→ What you need to do
What do the lines say from the start of the entries through the one containing "Task: Click the Print Label button"? Repeat them exactly.

-------- Data shown --------

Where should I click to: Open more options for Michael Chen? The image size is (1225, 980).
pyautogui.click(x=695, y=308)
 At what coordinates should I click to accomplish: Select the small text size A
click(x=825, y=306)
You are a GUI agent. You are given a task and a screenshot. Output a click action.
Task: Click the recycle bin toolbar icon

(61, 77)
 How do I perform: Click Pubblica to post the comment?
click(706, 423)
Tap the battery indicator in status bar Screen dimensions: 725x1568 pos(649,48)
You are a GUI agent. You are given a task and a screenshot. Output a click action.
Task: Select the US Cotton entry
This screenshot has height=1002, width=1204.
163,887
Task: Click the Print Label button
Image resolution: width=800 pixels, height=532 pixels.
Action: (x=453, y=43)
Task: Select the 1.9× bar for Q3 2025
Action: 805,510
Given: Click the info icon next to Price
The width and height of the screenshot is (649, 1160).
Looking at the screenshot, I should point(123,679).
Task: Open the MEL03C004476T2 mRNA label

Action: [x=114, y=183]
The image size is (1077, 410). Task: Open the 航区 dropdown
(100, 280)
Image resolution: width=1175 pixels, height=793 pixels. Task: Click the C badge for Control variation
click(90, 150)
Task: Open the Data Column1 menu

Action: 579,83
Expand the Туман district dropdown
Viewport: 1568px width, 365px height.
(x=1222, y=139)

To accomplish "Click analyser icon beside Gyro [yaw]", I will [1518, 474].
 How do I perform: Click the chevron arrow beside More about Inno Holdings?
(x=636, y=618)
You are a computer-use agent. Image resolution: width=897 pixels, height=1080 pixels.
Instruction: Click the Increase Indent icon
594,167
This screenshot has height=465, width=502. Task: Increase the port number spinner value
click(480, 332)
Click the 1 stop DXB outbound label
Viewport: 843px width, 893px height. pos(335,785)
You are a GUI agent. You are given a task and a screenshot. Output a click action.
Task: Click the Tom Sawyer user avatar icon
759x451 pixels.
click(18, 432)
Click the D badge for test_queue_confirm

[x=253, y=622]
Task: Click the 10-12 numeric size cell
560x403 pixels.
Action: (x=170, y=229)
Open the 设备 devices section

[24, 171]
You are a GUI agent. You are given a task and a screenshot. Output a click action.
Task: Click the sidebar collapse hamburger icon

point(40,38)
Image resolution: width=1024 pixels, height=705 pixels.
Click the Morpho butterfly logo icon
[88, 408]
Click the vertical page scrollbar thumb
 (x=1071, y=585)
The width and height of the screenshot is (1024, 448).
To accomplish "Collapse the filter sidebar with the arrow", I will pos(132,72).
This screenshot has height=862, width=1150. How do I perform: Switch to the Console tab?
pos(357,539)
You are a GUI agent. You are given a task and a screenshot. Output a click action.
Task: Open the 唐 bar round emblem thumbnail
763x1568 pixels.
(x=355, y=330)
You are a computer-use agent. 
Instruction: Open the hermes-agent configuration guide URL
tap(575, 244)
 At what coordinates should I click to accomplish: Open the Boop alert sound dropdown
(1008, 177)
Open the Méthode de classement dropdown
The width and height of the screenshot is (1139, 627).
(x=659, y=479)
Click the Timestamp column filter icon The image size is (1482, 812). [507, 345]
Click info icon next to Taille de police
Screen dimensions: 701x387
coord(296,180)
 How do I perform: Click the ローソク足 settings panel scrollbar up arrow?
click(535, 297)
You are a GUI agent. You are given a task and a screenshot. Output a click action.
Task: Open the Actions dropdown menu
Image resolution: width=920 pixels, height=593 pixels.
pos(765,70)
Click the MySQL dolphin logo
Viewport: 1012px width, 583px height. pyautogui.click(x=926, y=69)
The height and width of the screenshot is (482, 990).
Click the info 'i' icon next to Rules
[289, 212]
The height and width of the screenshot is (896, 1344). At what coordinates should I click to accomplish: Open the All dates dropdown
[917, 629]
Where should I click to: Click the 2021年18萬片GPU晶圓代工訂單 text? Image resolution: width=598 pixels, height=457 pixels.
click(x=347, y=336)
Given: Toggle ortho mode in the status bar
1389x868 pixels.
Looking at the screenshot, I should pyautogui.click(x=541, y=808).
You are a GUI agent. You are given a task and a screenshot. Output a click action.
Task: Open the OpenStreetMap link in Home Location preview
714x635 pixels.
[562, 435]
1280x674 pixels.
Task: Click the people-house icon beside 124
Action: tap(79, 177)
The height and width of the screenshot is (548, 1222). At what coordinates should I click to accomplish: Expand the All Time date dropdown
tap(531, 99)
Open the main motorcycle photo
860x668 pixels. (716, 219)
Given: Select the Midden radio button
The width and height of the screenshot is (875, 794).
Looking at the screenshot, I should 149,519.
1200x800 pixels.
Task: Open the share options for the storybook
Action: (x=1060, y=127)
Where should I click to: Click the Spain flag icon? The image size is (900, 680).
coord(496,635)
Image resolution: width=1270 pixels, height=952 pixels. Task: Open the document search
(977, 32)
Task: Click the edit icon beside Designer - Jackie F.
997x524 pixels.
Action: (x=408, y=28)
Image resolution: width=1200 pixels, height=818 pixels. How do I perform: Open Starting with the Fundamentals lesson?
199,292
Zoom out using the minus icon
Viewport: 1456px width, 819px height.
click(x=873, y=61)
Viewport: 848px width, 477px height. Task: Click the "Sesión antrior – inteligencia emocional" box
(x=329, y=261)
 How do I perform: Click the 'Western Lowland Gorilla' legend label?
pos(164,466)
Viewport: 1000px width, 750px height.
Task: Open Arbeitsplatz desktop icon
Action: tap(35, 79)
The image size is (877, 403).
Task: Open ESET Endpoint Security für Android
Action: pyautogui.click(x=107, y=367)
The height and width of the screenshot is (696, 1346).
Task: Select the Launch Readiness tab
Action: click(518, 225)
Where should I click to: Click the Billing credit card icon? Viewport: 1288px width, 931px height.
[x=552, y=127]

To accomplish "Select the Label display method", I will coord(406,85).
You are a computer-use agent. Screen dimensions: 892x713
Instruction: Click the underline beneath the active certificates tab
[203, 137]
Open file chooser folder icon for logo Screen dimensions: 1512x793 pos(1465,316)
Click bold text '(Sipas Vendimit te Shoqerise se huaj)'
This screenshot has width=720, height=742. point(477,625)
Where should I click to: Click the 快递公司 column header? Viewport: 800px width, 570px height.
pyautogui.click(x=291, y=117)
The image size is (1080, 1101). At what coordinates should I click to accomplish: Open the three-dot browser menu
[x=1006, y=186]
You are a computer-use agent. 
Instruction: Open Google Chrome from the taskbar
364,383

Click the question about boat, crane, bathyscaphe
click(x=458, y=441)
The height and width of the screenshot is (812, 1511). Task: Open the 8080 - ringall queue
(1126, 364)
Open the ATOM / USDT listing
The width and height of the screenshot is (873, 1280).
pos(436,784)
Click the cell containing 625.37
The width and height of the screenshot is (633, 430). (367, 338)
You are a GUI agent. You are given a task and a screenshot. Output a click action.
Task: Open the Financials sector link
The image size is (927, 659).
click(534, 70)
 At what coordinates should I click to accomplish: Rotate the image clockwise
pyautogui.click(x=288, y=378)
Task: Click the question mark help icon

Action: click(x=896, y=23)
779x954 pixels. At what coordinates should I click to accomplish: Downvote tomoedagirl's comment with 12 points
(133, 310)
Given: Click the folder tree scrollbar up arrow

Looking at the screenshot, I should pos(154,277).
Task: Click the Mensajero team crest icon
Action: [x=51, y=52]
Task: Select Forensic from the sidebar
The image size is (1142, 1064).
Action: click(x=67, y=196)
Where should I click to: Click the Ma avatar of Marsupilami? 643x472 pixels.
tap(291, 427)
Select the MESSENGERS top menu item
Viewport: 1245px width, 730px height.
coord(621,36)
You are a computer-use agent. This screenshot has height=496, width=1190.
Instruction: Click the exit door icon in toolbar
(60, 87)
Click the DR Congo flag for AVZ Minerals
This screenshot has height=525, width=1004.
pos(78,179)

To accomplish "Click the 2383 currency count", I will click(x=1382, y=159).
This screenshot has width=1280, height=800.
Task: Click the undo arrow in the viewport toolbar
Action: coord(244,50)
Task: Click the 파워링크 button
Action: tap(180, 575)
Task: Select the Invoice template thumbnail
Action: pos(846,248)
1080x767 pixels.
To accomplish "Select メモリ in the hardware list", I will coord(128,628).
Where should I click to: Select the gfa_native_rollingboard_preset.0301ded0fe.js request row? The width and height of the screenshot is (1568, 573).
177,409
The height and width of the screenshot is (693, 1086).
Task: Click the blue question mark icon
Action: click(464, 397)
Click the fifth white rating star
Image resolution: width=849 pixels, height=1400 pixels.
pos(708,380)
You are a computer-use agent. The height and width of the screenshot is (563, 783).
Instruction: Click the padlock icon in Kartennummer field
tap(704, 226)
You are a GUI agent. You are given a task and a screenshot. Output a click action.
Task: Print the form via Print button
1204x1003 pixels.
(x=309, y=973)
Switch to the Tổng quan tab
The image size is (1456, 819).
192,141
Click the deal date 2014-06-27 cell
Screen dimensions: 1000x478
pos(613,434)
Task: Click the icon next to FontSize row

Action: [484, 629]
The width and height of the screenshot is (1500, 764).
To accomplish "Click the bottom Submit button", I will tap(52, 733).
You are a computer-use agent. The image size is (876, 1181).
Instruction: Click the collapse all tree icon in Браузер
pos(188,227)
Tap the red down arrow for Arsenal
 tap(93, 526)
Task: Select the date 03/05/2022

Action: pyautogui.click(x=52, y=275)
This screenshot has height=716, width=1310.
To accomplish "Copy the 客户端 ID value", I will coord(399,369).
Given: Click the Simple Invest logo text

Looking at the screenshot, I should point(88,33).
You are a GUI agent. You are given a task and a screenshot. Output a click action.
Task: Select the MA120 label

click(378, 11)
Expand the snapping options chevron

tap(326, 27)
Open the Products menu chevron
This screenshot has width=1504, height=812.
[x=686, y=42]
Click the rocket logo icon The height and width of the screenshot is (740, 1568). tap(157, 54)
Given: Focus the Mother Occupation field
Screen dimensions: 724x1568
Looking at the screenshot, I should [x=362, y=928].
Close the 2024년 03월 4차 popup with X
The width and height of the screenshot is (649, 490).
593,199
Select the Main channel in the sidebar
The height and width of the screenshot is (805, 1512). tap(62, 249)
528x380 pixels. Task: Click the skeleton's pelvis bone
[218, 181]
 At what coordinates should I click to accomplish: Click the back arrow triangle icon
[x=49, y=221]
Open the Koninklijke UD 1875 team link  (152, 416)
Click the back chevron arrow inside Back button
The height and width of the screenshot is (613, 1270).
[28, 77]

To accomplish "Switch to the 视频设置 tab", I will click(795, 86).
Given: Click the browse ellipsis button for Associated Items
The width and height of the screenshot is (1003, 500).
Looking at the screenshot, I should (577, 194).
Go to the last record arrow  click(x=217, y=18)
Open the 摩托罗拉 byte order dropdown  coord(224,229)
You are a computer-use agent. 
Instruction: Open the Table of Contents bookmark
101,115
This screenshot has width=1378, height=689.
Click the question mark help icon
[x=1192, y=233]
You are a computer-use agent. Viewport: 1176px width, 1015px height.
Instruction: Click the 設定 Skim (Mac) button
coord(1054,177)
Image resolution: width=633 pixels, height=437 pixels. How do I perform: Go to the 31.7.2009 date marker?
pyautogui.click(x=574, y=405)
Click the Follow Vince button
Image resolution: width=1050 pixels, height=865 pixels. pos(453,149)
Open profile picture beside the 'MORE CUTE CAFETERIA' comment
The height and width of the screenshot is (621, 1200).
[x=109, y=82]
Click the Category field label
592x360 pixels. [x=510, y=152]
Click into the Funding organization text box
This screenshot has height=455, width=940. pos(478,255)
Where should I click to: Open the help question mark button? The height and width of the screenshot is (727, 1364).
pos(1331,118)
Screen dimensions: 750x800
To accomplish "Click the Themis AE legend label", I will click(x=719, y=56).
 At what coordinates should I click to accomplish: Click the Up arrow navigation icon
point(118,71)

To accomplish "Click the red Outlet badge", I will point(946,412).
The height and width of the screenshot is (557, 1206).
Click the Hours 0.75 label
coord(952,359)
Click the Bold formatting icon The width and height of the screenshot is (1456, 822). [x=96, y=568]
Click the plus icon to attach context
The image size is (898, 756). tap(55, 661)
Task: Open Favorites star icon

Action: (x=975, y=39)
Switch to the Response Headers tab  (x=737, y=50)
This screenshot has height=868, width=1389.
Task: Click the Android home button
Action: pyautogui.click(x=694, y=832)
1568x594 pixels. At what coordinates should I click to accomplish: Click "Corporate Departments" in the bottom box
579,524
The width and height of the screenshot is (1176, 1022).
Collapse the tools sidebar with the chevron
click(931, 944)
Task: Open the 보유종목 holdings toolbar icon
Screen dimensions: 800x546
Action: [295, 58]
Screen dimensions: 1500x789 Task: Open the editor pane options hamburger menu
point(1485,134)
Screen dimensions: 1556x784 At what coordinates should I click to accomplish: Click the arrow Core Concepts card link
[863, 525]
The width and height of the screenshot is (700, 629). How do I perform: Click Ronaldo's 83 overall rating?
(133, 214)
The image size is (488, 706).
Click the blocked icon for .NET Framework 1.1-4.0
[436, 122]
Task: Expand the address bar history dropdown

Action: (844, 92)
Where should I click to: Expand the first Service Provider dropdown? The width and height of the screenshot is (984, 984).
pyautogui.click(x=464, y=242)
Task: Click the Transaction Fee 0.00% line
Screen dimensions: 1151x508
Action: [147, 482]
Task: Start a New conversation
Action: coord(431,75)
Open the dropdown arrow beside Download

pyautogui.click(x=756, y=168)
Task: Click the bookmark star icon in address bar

--------

→ Task result
Where should I click to: Open more options for Michael Chen? The image size is (1225, 980).
pyautogui.click(x=695, y=308)
 At what coordinates should I click to accomplish: Select the small text size A
click(x=825, y=306)
You are a GUI agent. You are given a task and a screenshot. Output a click action.
Task: Click the recycle bin toolbar icon

(61, 77)
 How do I perform: Click Pubblica to post the comment?
click(706, 423)
Tap the battery indicator in status bar Screen dimensions: 725x1568 pos(649,48)
You are a GUI agent. You are given a task and a screenshot. Output a click action.
Task: Select the US Cotton entry
This screenshot has height=1002, width=1204.
163,887
Task: Click the Print Label button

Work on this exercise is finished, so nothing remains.